DIRECTIONS: The lines below that include "Given" are to be found and copied.

STUDY MATERIAL:
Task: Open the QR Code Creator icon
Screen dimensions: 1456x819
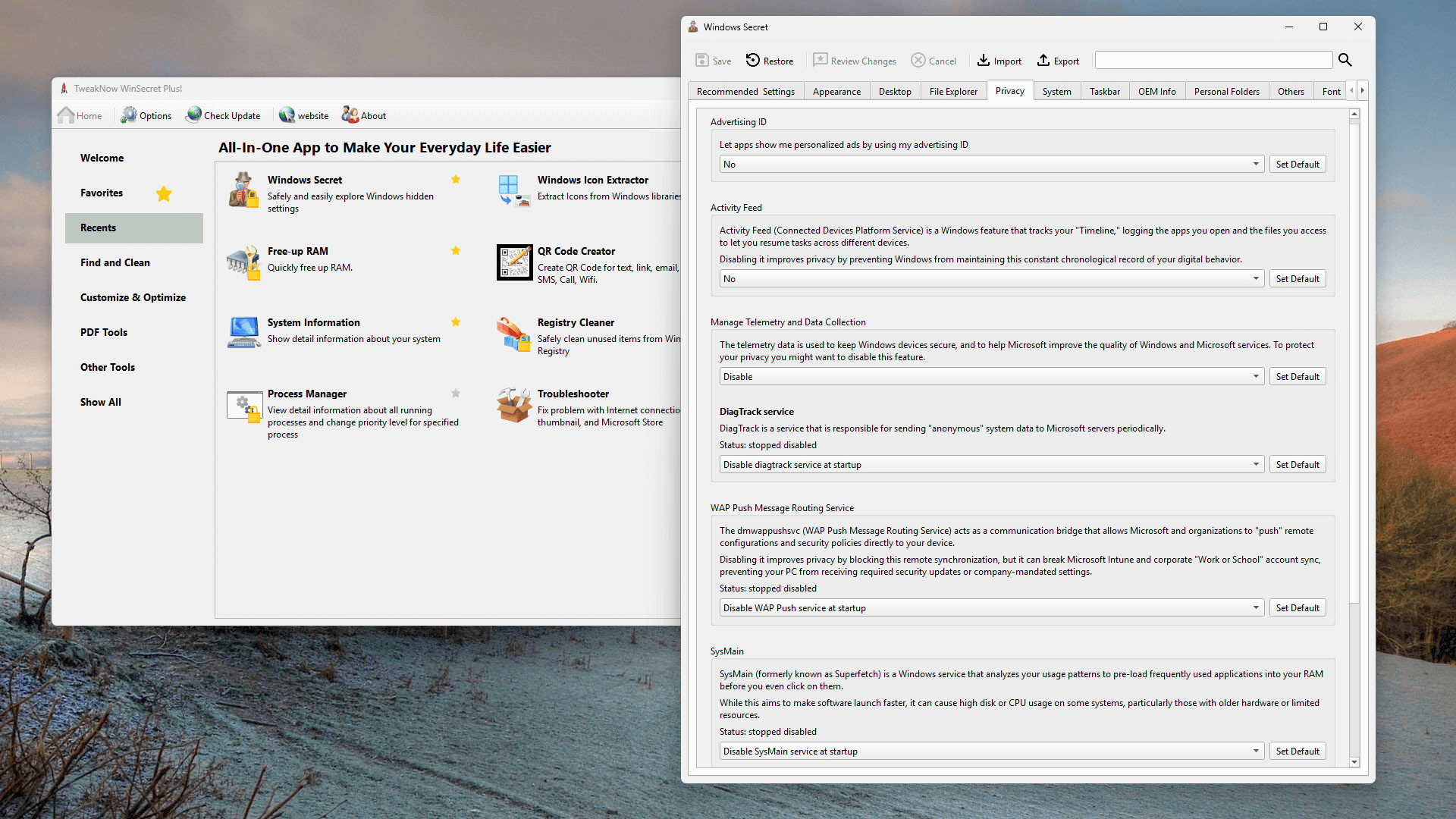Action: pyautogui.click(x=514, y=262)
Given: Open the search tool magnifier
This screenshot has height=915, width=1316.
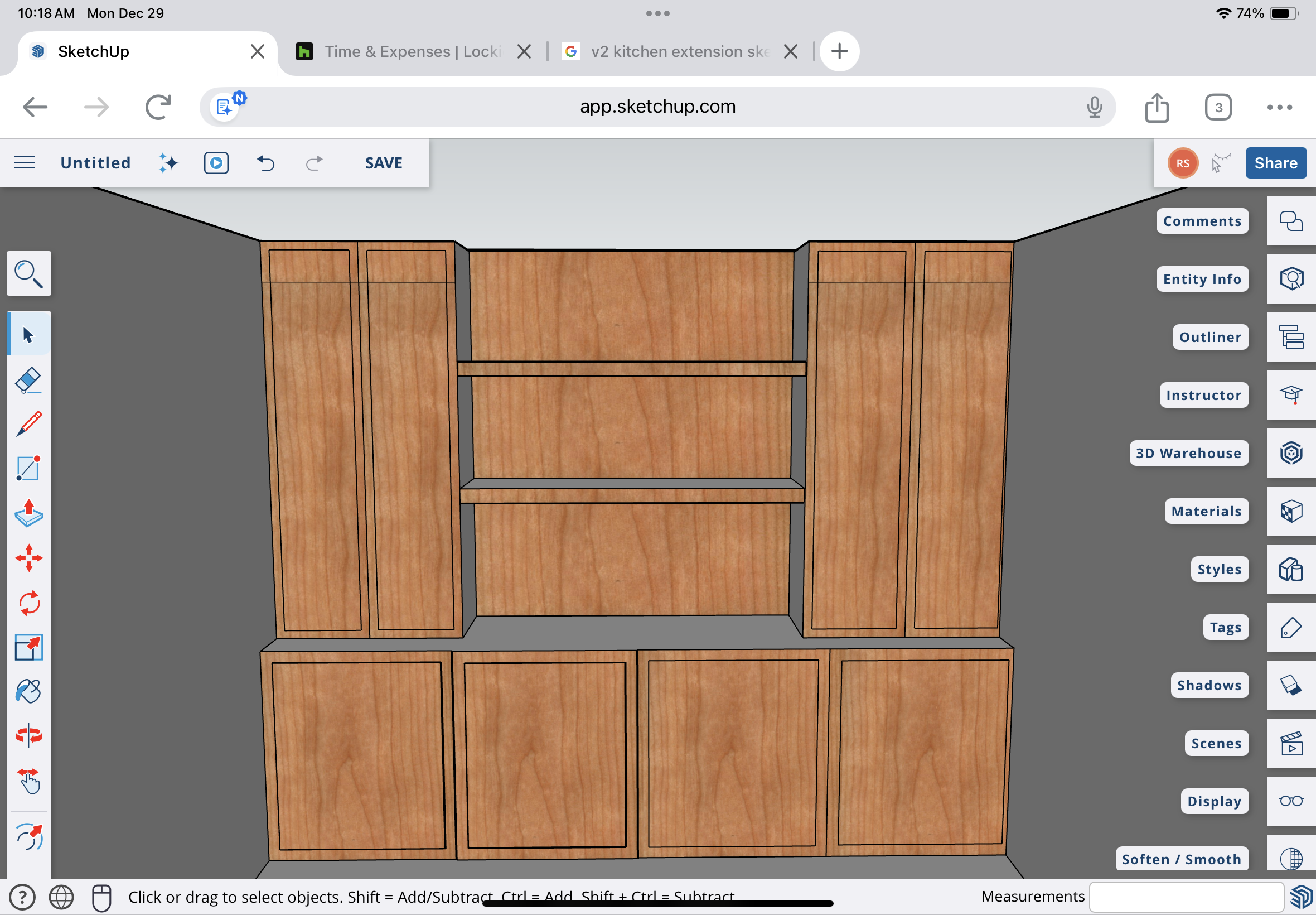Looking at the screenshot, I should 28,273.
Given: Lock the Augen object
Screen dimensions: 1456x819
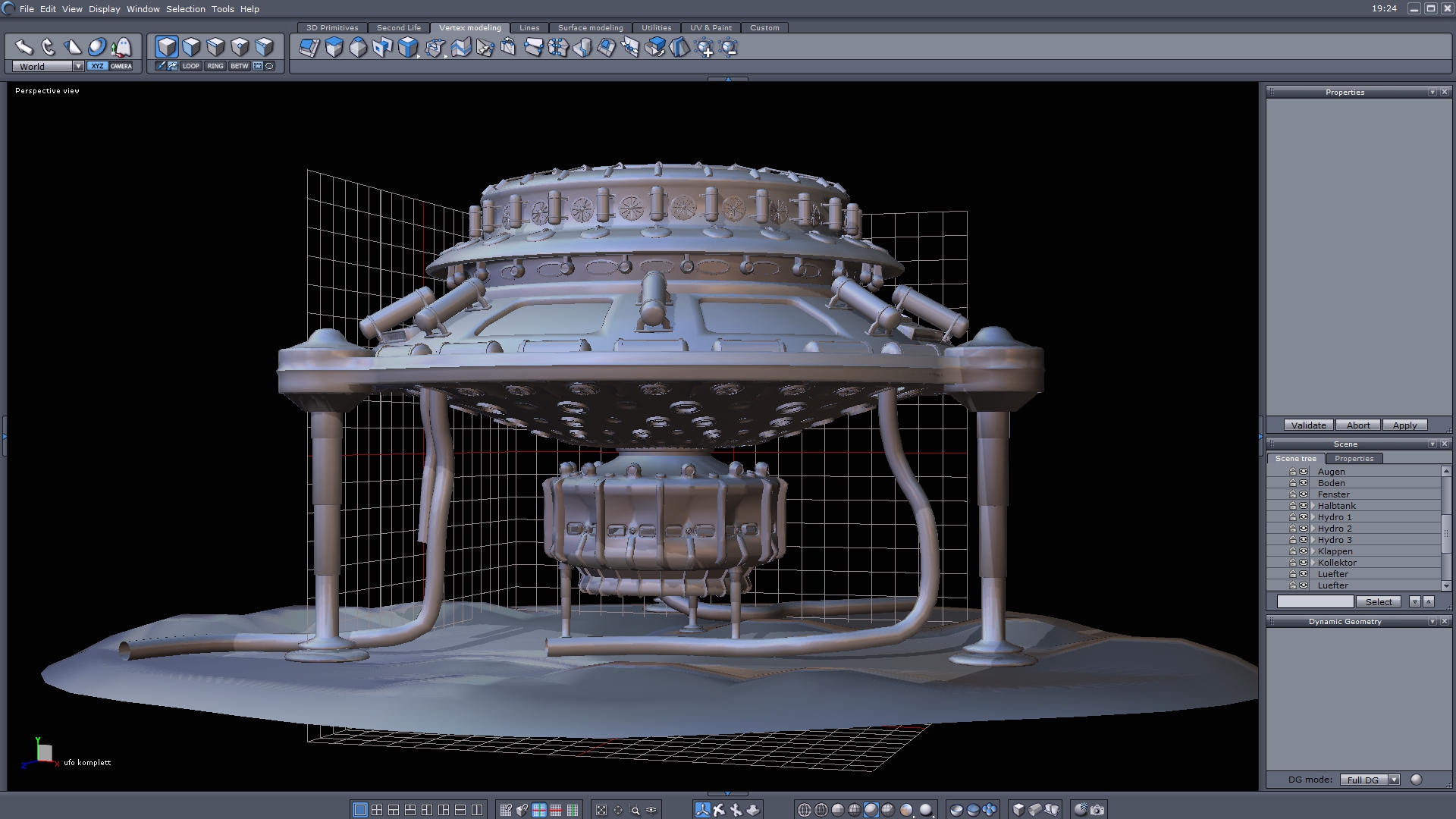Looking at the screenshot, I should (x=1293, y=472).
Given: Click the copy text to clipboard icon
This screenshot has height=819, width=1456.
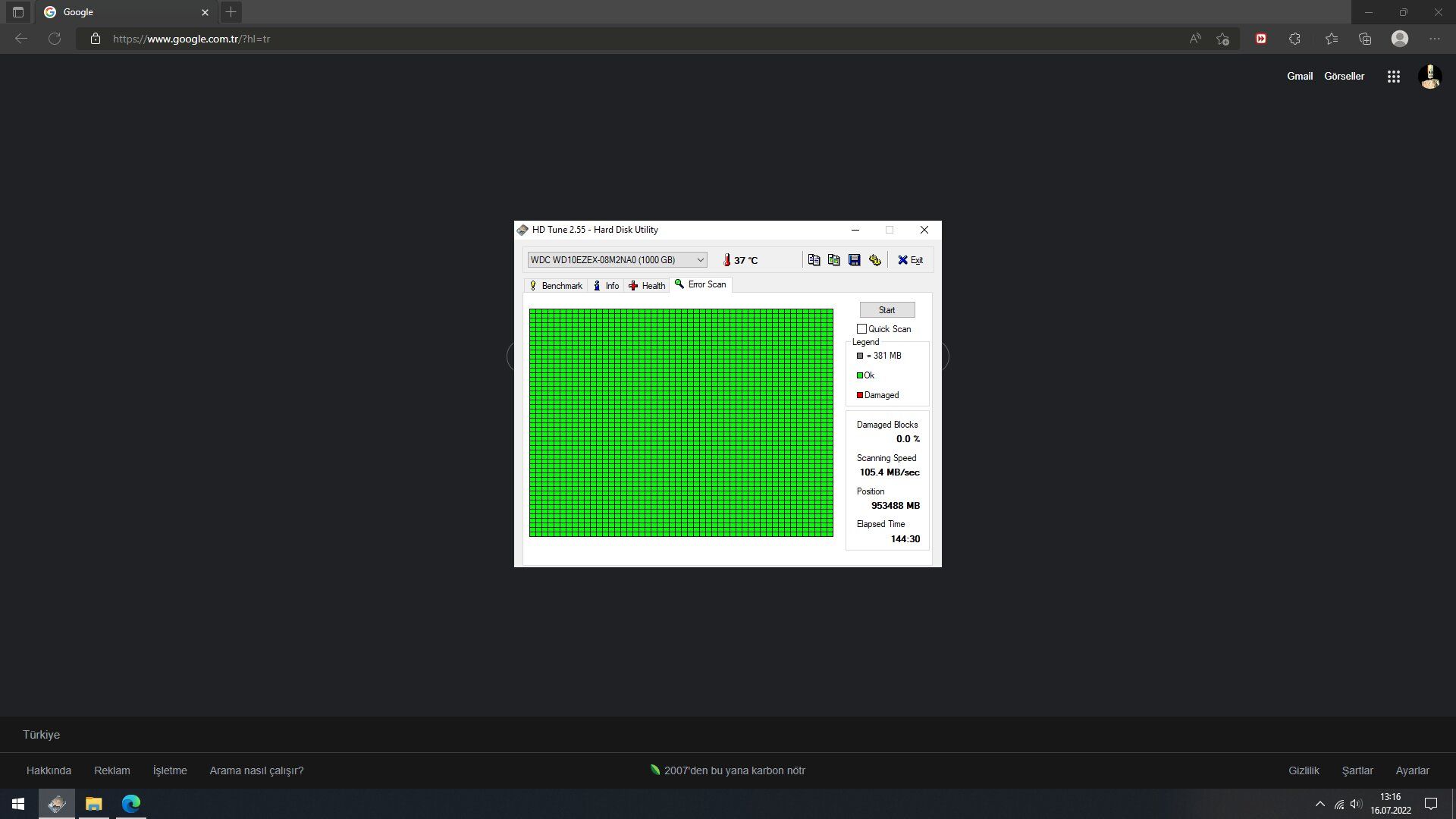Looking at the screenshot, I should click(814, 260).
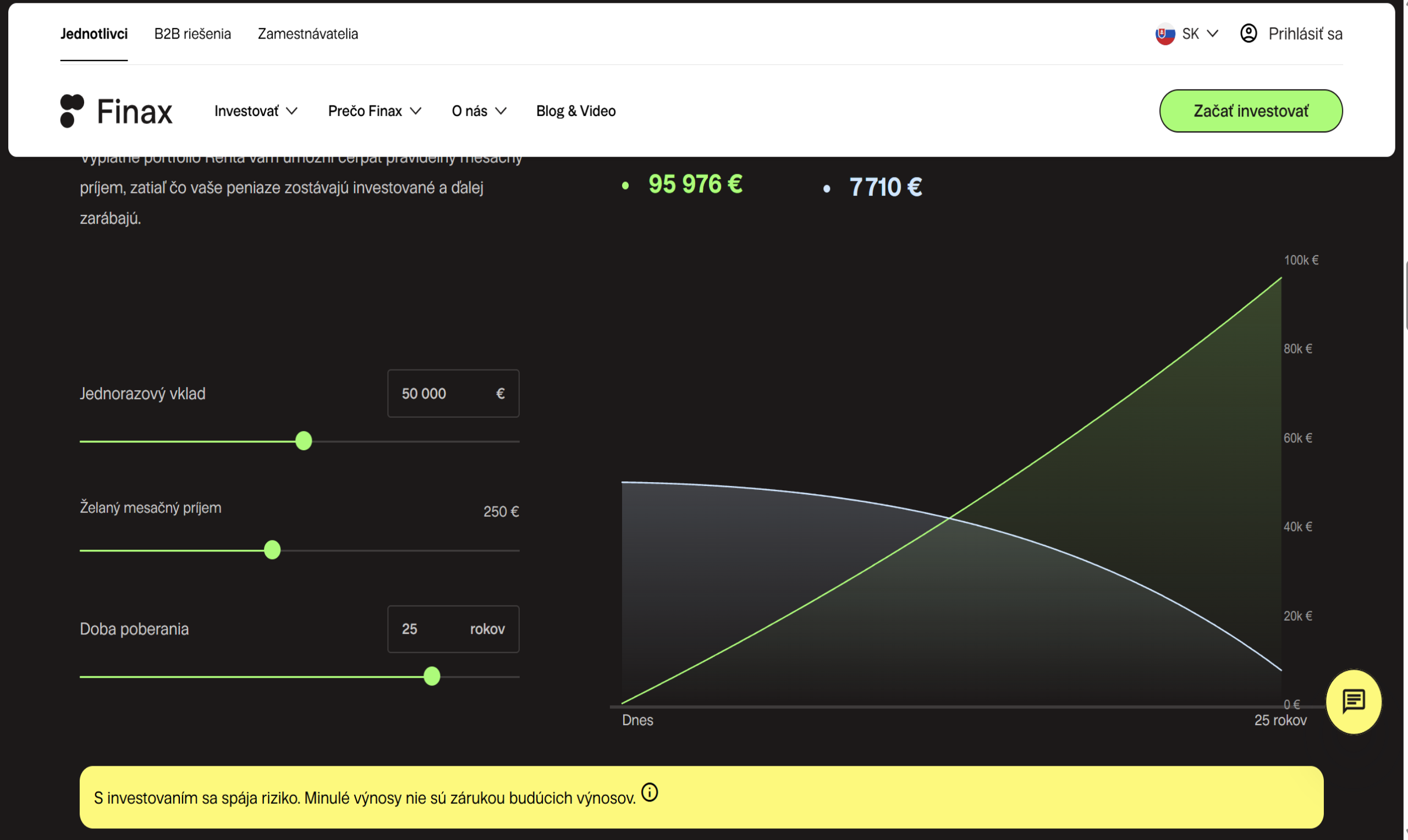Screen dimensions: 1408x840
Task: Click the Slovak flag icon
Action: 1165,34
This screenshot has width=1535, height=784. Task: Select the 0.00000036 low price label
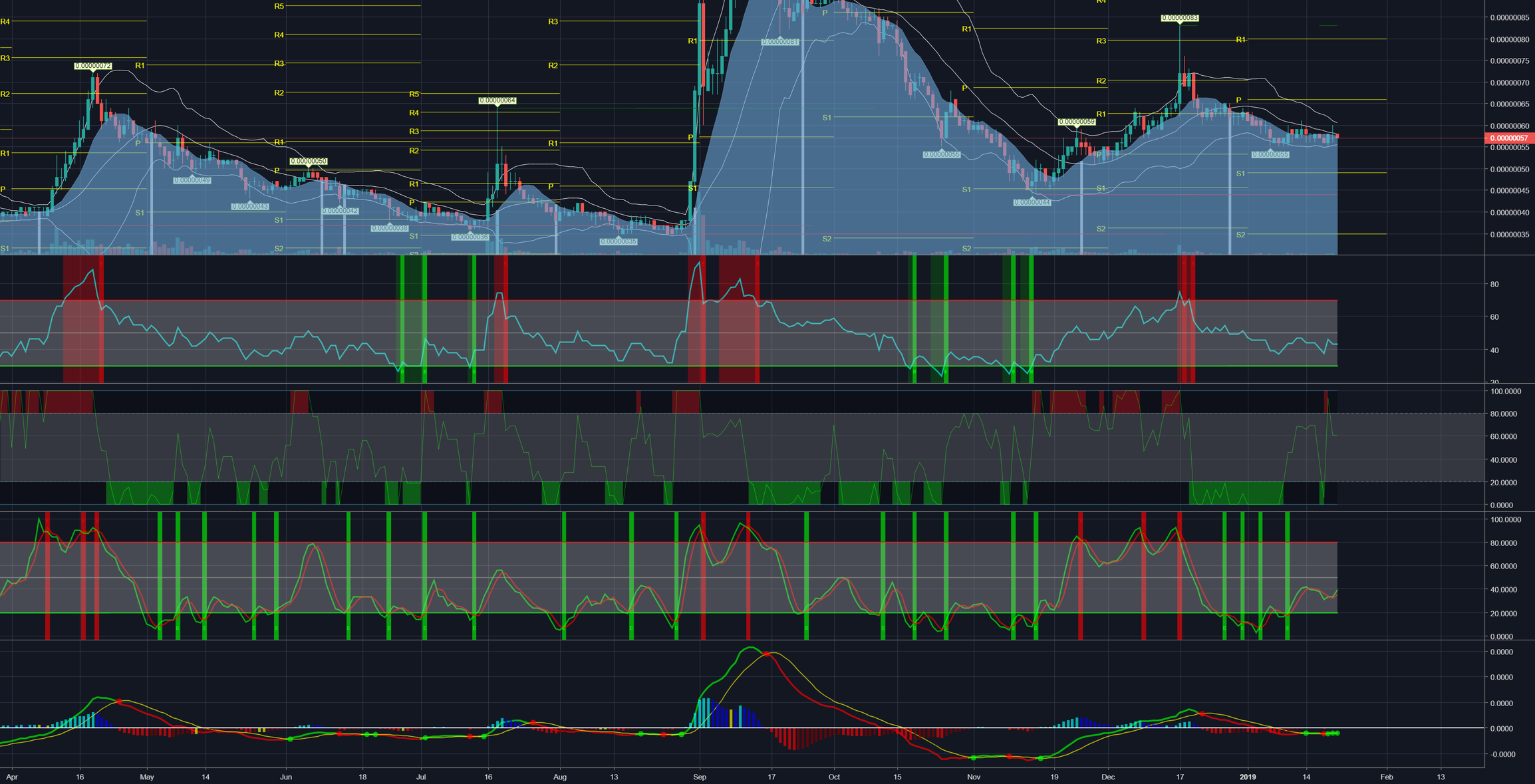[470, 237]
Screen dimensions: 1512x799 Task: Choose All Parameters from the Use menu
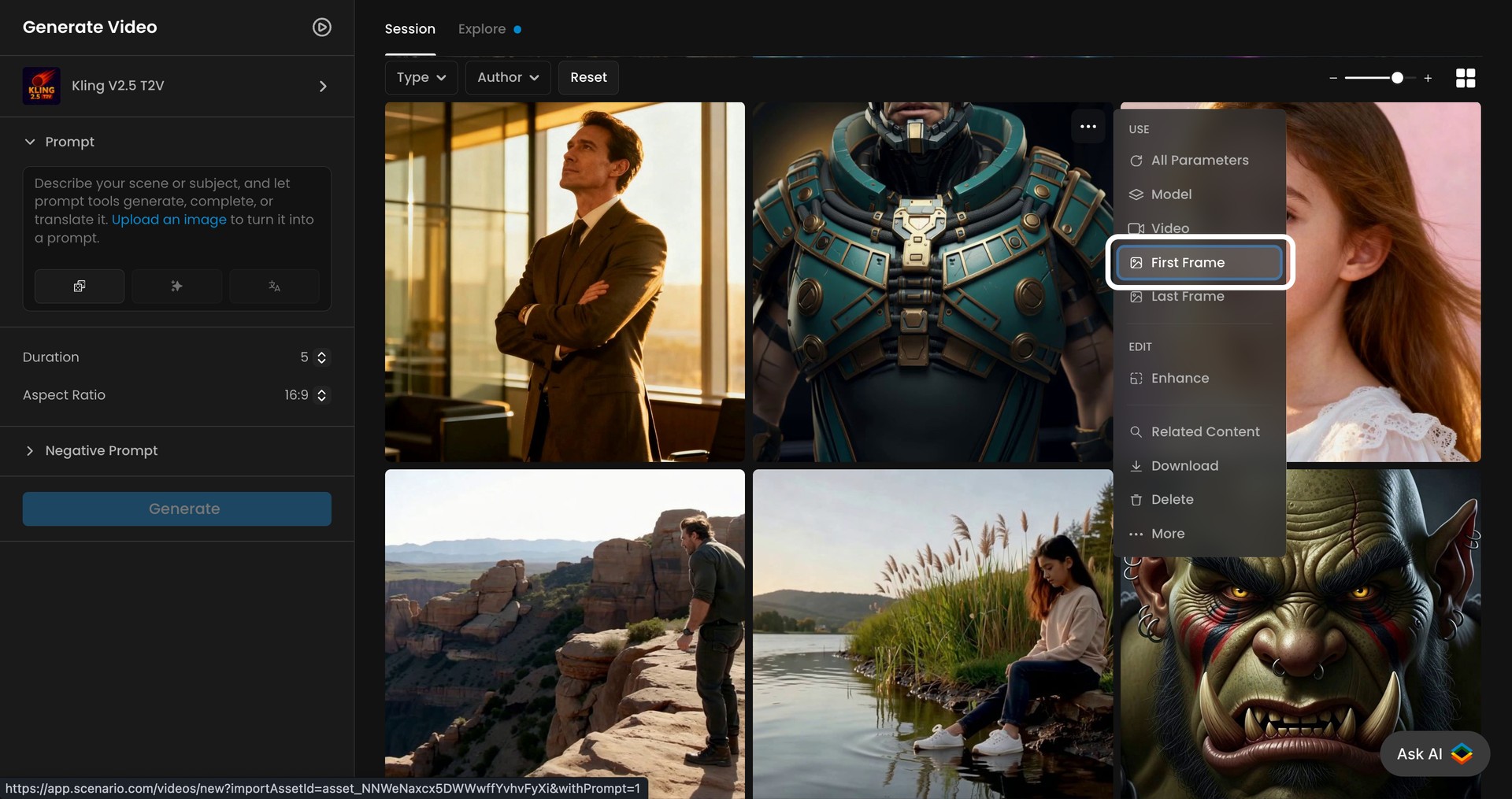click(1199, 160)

RESULT FOR THIS EXERCISE:
Given: Open the search tool magnifier
Given: Lock the Augen object
Given: Click the copy text to clipboard icon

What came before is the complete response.